A facilitated workshop of Clawson elected officials on March 19 focused on tightening the wording of five broad city goals and narrowing roughly 40 supporting objectives into a shorter list for staff to pursue and measure over the next one to two years. The session emphasized council-level strategic direction while giving staff a clear list of priority tasks.
The facilitator opened the evening by describing the division of responsibilities between elected officials and staff and urging the council to concentrate on high-level purpose and priorities. “We’re gonna put the objectives into 3 categories,” the facilitator said, explaining the exercise that would leave administration with around 15–20 priority items to track.

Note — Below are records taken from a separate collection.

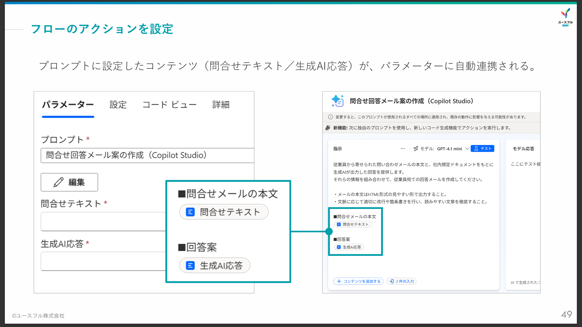
Task: Open the 2 件の入力 inputs list
Action: pos(401,281)
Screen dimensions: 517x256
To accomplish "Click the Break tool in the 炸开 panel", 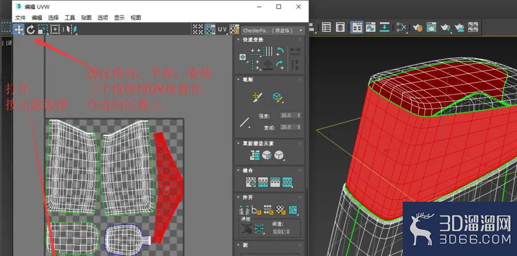I will (244, 210).
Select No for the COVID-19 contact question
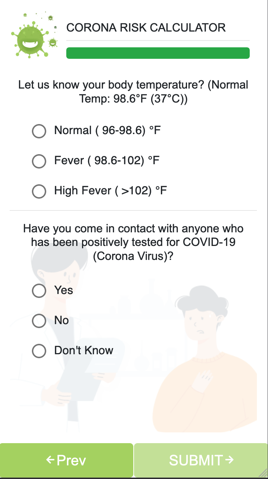The image size is (268, 479). (39, 321)
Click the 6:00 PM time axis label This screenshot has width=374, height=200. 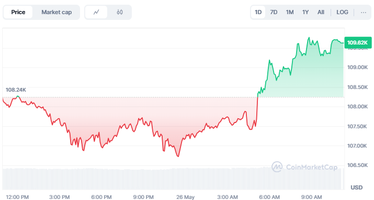[101, 197]
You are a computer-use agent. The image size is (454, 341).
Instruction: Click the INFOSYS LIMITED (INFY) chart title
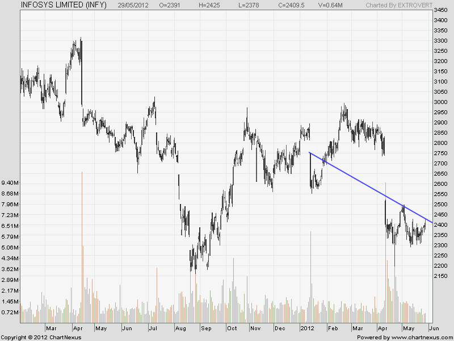63,5
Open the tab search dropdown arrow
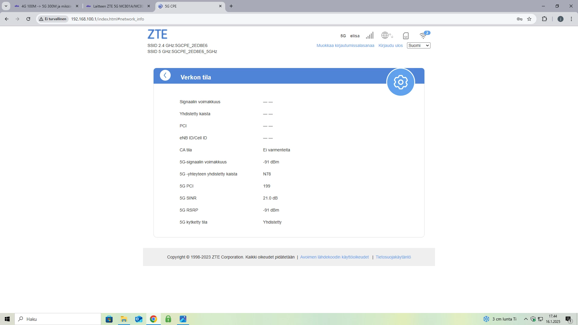The height and width of the screenshot is (325, 578). (x=6, y=6)
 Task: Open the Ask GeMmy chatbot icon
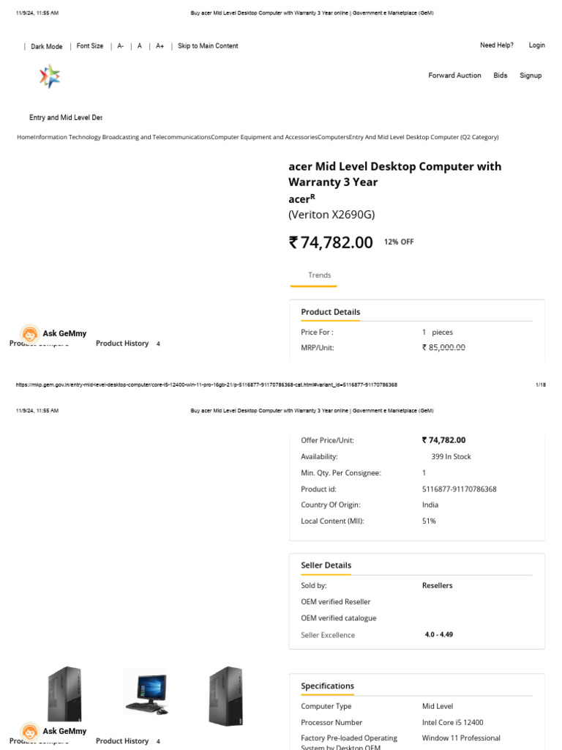pyautogui.click(x=30, y=334)
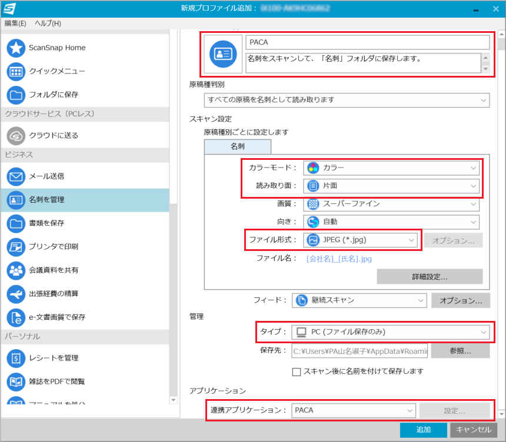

Council members spent much of the meeting word‑smithing Goal 1, which centers on identity and community. Several members proposed alternatives — including “preserve community identity,” “grow community identity,” and the metaphor “fabric of the community” — before many settled behind wording framed as “deepen and enrich the sense of community and identity of the city.” A council member who focused on downtown and land‑use matters urged that the goal align arts, housing and business development to bring long‑term vibrancy to the core.

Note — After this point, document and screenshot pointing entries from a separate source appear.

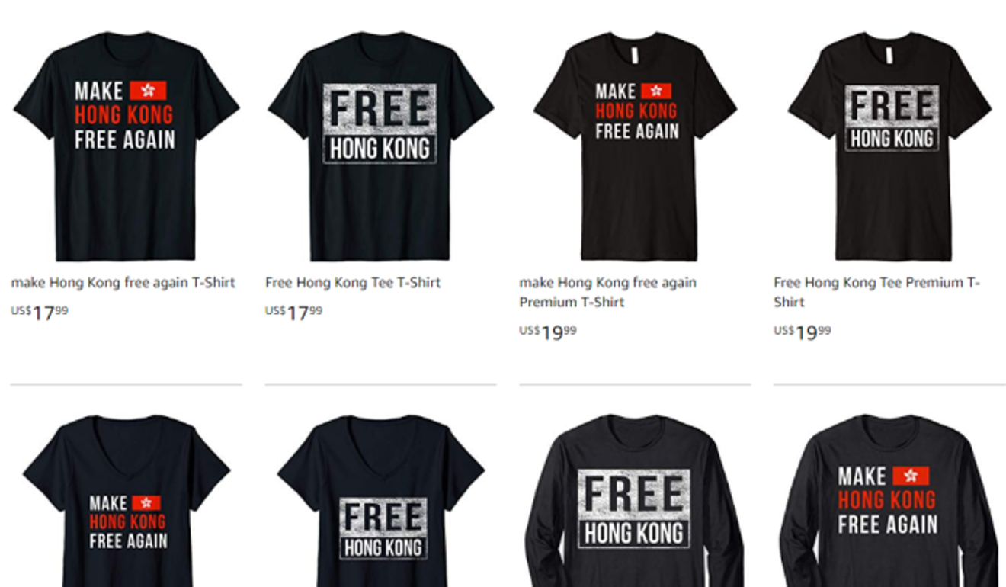Screen dimensions: 1006x587
Task: Open 'Free Hong Kong Tee Premium T-Shirt' link
Action: point(877,292)
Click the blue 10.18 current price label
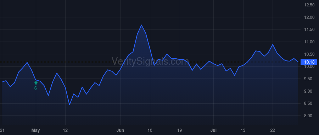The width and height of the screenshot is (319, 135). (x=309, y=62)
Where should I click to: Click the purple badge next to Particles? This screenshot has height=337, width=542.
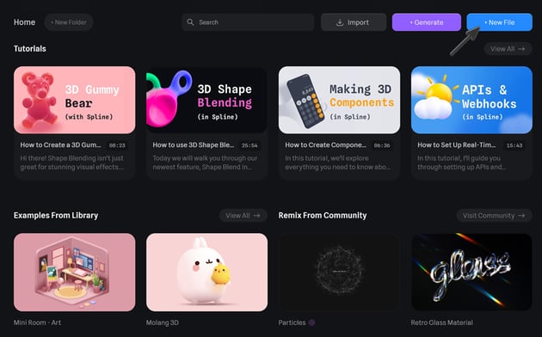[x=311, y=322]
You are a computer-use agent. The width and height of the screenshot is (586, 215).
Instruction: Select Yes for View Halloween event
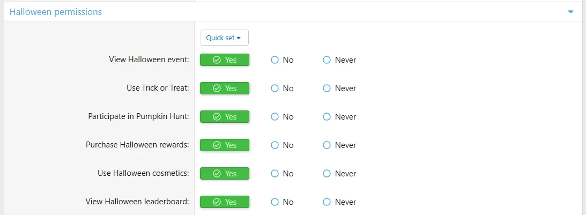point(224,60)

Goal 2 prompted debate over how to capture two‑way engagement and accuracy of information. Members discussed options such as “engage and inform,” “foster,” and “cultivate an engaged, well‑informed community,” with several council members arguing the goal should reflect responsiveness and accurate channels for public communication.
On internal government functions (Goal 3) the facilitator framed the item as inward‑facing — emphasizing employee culture, succession planning and training — and council members proposed language that would attract and retain quality employees and elected officials while building clear systems and accountability.
For Goal 4, members aimed to capture fiscal prudence, technology and partnerships; suggested phrasings included “provide an efficient, adaptable, proactive and transparent government for stakeholders.” On Goal 5, participants discussed whether the heading “infrastructure” was right and landed on language stressing public infrastructure as a means to a safe, sustainable community — with examples like reliable pipes, roads and drainage called out as core elements.
After revising goal language, the council carried out a hands‑on prioritization exercise in small groups. The facilitator instructed members to sort objectives into three piles — highest priority, important but not immediate, and lower priority — and to target 3–4 priority items per goal so staff would have a focused work plan. During group work, members combined overlapping items (for example, code/ordinance changes tied to housing and lighting) and flagged the need for clearer systems to collect performance data before measurable targets can be set.
“There are 40 objectives; the administration can’t reasonably deliver all of them at once,” the facilitator said, urging the council to accept a smaller set of near‑term priorities for reporting and budgeting purposes. The facilitator committed to delivering a refined document to the city manager and to assisting staff in developing measurables for the selected priority objectives. Council members also noted that the prioritized goals and objectives typically move into the budget process for adoption and ongoing progress reporting.
The workshop concluded with group summaries of the agreed‑upon high‑priority items and a plan for staff follow‑up; no formal council votes were held at the session. The facilitator and council thanked participants and closed the meeting.
The next step is for city staff to convert the council’s prioritized objectives into specific, measurable indicators and timelines and to return a draft for council review and possible formal adoption.